The other that is coming is that we have very good markers not for triple negative breast cancer but for the much more common and, frankly, more people die from luminal breast cancers. Both RNA testing, tests like genomic health, MammaPrint, identify those women that really will do well with just hormonal manipulation alone and don’t need chemotherapy and another group that has high risk and will benefit from chemotherapy up front. There’s a new proteomic marker that we are exploring that will be going into prospective clinical trials probably in the next few months. The retrospective trials are, again, extremely promising in identifying many women who currently would receive chemotherapy because they’re considered high risk who are at sufficiently low risk that chemotherapy isn’t needed up front. So I think the exciting side of luminal breast cancers or the ER-positive breast cancers is less therapy, less toxic therapy, and on the triple negative breast cancer side is really the fact that we have something that works up front, neoadjuvant therapy, and now combined with an active approach for those individuals who don’t achieve a complete response to that chemotherapy, potentially by clinical trials but eventually by approved and effective therapies.

And your bottom line message for busy cancer doctors coming from this meeting here in Brussels would be what?

Is that breast cancer is many different diseases and we must embrace that concept, understand up front whether patients have ER-positive breast cancers with the many different therapies that are appropriate and working, HER2-positive therapy with some really exciting new results with TDM1 and pertuzumab that I think are going to change what was the worst and most aggressive disease or type of breast cancer into potentially one of the best behaved, the best outcomes. And then finally that triple negative breast cancer remains a challenge but we’re making real and significant head roads. Triple negative breast cancer is many different types of cancer and I think the next step is to embrace that concept, split them into different groups, initiate trials for each of those groups. That’s going to require worldwide collaborations because this takes breast cancer, the most common cancer in women, and almost turns it into an orphan disease because each one of these types of breast cancer are different, will not respond to the same type of management or the same type of therapy. So embracing that concept of many different diseases being clustered and clumped as one for many years will improve outcomes.

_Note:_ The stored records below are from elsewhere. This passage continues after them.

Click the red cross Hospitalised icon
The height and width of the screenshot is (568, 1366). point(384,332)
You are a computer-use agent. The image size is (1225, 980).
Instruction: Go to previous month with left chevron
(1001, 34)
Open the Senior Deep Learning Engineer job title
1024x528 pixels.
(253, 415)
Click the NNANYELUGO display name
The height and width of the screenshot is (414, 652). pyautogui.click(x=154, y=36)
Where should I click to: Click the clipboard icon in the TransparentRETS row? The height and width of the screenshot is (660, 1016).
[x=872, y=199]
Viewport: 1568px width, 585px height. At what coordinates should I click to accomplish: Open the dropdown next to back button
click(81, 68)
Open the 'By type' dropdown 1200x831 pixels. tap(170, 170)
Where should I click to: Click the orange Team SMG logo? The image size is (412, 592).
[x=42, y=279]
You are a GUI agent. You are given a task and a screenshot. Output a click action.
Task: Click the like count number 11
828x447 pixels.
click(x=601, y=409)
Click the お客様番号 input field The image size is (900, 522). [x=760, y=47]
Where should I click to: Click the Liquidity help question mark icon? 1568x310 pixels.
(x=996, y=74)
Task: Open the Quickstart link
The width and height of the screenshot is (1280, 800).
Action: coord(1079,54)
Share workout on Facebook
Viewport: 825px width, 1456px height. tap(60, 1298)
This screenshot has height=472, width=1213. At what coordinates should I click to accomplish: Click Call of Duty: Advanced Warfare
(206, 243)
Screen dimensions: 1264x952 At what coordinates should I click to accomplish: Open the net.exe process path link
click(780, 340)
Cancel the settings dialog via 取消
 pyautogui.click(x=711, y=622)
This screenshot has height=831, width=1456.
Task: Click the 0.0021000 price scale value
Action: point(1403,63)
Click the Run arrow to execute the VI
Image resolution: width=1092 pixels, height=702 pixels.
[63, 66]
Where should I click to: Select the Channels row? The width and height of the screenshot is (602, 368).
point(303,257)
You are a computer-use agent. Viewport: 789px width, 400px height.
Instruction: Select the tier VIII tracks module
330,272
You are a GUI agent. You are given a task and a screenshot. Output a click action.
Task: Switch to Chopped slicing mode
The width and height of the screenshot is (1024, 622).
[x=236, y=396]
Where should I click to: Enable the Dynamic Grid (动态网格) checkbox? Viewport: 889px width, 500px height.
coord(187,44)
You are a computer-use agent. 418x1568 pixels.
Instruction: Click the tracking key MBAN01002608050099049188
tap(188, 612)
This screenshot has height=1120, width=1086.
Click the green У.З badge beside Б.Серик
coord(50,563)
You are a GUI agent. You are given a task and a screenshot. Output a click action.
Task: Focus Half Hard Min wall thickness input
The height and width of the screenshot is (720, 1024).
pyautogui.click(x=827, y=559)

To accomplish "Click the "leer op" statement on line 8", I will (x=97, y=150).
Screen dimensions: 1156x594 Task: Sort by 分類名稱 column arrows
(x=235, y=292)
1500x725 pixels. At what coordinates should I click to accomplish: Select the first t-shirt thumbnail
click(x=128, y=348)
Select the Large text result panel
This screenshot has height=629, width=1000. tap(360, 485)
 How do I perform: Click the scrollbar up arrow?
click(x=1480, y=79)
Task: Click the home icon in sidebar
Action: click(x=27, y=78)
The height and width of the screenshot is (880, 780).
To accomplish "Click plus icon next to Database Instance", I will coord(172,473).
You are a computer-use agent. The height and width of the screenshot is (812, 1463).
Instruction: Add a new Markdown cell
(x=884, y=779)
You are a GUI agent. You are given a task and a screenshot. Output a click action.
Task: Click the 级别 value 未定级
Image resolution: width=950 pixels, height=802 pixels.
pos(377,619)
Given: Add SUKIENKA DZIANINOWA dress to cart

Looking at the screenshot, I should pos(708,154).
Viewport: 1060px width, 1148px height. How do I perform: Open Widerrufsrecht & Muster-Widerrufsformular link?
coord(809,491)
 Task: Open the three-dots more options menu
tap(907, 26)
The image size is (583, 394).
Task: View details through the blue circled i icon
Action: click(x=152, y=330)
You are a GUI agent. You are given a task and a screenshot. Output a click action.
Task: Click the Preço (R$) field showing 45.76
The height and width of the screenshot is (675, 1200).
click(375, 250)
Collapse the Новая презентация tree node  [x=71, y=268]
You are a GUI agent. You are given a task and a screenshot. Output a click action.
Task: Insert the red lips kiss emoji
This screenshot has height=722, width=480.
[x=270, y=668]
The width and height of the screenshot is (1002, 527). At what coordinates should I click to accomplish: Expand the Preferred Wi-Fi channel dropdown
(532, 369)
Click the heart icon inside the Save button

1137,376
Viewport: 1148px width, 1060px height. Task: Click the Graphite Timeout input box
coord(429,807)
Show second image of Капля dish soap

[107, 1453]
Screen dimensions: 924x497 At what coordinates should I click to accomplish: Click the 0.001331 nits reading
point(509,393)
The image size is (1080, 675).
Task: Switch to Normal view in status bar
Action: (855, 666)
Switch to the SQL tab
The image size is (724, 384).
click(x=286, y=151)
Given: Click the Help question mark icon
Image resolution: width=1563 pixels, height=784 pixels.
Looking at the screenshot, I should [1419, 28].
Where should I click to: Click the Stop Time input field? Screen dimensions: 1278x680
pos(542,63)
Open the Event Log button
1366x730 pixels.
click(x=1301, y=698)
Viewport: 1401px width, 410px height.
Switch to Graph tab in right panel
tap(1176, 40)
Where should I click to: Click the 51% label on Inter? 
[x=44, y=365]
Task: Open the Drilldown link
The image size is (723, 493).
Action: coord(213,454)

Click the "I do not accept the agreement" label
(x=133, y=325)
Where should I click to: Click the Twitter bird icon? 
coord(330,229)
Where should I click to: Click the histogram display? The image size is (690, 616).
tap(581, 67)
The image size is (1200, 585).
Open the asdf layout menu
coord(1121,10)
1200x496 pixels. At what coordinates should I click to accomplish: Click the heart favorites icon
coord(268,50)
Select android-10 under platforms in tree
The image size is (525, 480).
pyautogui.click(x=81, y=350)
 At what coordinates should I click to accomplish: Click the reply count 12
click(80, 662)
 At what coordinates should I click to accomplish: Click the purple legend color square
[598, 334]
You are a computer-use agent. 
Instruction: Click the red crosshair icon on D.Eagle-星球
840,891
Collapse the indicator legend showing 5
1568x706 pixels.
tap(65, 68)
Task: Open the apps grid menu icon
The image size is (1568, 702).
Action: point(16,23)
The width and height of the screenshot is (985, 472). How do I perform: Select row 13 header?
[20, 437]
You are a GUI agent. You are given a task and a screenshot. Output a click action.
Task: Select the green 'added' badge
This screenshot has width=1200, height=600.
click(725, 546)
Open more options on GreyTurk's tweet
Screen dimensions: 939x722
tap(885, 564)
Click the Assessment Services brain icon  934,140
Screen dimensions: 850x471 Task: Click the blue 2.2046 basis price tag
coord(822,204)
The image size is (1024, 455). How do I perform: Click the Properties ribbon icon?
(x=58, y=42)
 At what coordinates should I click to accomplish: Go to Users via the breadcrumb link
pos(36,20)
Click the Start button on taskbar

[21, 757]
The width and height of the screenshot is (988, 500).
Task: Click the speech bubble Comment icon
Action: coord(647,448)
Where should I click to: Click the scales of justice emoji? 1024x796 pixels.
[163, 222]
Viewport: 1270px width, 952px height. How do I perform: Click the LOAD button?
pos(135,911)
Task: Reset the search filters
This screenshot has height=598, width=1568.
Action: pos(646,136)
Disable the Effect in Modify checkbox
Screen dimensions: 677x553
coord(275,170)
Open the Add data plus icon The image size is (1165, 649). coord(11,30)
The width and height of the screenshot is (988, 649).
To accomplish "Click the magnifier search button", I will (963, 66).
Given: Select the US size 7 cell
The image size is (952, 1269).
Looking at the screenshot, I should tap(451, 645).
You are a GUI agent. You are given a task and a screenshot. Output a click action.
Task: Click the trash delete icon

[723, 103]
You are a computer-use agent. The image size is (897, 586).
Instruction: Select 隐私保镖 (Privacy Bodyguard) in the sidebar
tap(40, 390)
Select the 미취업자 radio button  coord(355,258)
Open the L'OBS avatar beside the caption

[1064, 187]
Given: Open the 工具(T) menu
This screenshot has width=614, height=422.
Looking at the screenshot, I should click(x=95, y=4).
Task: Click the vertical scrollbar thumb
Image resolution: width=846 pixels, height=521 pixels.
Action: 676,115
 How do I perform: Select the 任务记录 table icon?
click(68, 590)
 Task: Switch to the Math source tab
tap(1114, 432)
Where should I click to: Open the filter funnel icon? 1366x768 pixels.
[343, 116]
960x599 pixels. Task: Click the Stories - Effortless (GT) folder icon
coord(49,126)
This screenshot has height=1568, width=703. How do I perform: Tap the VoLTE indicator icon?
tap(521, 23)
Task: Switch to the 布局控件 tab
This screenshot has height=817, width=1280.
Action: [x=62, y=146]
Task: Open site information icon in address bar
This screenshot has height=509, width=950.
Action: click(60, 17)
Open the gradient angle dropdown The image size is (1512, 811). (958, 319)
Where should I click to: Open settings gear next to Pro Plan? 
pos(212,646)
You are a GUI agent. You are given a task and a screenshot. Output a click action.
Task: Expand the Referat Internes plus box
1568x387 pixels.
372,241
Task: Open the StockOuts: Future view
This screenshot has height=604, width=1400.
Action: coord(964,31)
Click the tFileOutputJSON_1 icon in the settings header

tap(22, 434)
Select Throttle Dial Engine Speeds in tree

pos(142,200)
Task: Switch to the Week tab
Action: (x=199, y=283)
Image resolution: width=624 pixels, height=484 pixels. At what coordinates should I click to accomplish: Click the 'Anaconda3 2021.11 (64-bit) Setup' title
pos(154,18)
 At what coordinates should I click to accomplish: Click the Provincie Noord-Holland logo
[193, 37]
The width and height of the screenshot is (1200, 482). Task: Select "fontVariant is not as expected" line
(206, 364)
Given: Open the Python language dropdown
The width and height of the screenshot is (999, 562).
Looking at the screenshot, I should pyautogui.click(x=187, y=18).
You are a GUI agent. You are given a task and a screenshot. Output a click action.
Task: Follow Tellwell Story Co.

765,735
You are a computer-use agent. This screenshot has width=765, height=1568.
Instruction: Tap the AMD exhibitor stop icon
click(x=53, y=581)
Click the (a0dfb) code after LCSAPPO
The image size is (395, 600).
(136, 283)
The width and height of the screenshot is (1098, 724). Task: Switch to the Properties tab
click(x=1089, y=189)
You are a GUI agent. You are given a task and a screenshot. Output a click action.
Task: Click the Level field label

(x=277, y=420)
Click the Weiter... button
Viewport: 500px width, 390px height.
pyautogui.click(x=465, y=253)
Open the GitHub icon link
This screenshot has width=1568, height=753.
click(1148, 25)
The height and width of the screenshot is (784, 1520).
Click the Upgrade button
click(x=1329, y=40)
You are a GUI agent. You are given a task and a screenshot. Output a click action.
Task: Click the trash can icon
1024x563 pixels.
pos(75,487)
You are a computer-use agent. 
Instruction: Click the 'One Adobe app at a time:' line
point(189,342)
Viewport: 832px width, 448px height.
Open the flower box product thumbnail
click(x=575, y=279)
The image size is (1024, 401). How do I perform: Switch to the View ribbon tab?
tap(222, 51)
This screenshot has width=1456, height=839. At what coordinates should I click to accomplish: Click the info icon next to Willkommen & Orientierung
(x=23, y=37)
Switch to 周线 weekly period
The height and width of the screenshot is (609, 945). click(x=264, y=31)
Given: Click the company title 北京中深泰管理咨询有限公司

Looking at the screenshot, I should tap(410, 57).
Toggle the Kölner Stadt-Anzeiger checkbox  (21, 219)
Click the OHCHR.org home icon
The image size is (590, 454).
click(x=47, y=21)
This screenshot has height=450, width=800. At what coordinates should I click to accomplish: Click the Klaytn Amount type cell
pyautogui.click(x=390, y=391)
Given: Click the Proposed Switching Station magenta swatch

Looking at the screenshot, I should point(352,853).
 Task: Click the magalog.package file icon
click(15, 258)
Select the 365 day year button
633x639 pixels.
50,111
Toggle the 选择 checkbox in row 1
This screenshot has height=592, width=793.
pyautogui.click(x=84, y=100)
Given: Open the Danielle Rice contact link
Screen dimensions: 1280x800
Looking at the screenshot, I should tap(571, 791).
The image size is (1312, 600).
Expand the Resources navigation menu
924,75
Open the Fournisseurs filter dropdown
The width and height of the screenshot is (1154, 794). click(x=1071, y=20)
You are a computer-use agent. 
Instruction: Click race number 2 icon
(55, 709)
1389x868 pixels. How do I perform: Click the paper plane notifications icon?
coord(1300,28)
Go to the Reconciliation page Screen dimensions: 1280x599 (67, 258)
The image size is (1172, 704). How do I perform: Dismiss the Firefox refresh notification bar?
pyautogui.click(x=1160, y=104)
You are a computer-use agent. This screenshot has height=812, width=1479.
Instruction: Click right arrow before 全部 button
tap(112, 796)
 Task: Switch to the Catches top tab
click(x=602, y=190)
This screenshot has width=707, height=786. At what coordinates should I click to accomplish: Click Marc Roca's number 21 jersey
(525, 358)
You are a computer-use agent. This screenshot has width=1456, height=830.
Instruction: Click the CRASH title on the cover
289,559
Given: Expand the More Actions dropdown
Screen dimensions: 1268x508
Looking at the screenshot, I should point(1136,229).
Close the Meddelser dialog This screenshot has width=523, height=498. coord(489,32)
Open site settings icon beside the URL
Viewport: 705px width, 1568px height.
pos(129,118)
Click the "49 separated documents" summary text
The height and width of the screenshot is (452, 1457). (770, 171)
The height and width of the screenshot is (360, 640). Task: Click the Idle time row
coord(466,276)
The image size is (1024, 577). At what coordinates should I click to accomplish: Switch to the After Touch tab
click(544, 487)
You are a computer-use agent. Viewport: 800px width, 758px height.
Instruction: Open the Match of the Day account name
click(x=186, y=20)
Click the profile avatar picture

And one of the places to come to find out about all of this is the MD Anderson.

The MD Anderson Cancer Center really has decided that it is time to ask the question, if a concerted effort, taking the knowledge that we’ve gained from the Cancer Genome Atlas, the International Cancer Genomics Consortia, multitudes of biological and biochemical studies and putting that together into a concerted effort will make a difference rapidly and effectively.

Gordon, you’ve made a difference rapidly and effectively to our thinking. Thank you very much indeed.

Thank you.